A few weeks ago President Obama framed her private sever issues as carelessness. Although the political theater continues, the wind went out of the investigation when the president spoke.
Now choose. either crazy man or a careless person.
muddyw (upstate ny)
Let's not forget Colin Powell also used private e-mail for state department business, and the e-mails Hillary received were classified after she received them, not before.
miriam (Astoria, Queens)
Eating ethnic food - that cheap campaign trick from the mid-20th century. It takes a Trump to revive it.
James Landi (Salisbury, Maryland)
Trump has captured the national "angry mood" and like Howard Beale in "Network," he's "mad as hell and not goin' take it any more." But, like it or not, Trump is not the down deep crazy depicted in the movie. Trump's personality and stage presence projects indignation, power, and personal compassion for his "anger army" of committed voters. He may initially "dial it back," but he'll gradually "Trump it up again," because as he famously said in January, "I could shoot somebody and not lose voters."
David Henry (Concord)
Trump won GOP primary voters. Projecting this limited group onto the rest of the country is fantasy.
Bastiaan (London)
Is it true the world was convinced Ronald Regan, a movie star, could never be elected president?
I just seem almost inevitable that the biggest reality TV star is the natural follow up.
May the great atheist in the sky (I am thinking of you Hitch) protect us all...
bill b (new york)
Right now Trump's biggest problem is videotape.
Hilary's biggest problem is that the MSM has decided
if she quotes Trump or his GOP opponents verbatim she
is going "ugly."
Trump keeps telling us who he is. Believe him.
Darker (ny)
Trickster Trump inspires disgust with his slimy squirming in his constantly sputtering vat of lies. Before he's finished with them, Trump's fans will find themselves naked and afraid.
Blue state (Here)
That's called 'pivot to the general'. Expect to see the kinder, gentler Trump, the kind women could deal with, who doesn't care what icky things they do with their doctors for family planning, the kind legal Mexican Americans could deal with, the kind of guy who doesn't care who uses what rest room as long as they're Amurican.
Robert Eller (.)
But the Republican donor class will forgive Trump. Read today's NYT. Sheldon Adelson has already forgiven Trump. Money talks, nobody walks. Same as it ever was.
Nancy (Corinth, Kentucky)
Trump did what he had to do. He said Israel "has to keep building settlements" in the occupied West Bank, because Hamas "keeps firing rockets."
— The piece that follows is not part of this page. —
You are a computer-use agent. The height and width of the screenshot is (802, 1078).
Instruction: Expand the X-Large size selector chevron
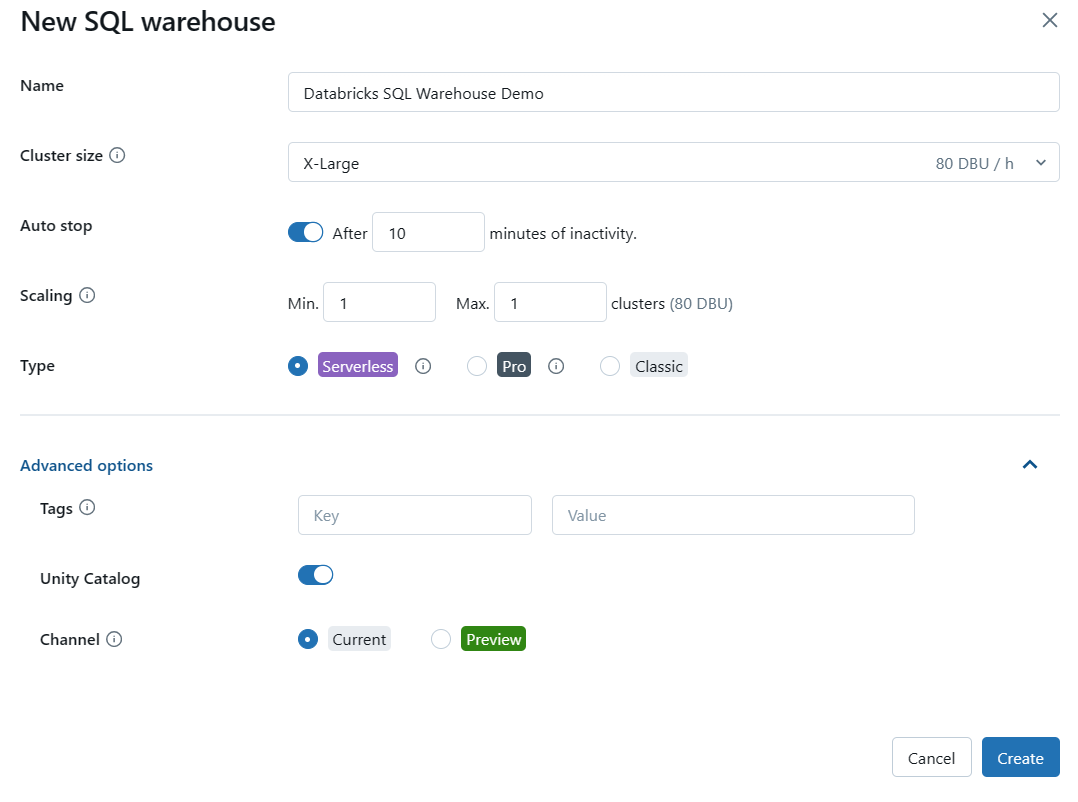pyautogui.click(x=1040, y=162)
Try to picture that campaign staff briefing: "Israel...settlements... good. Hamas... rockets... bad. Got it?"
Never mind the lack of even a map to demonstrate the egregious disconnect of those premises. He said what he had to say. and he has Adelson's benediction.
gregory (Dutchess County)
Sheldon is every bit as despicable as Trump so it is not very surprising that he has embraced him.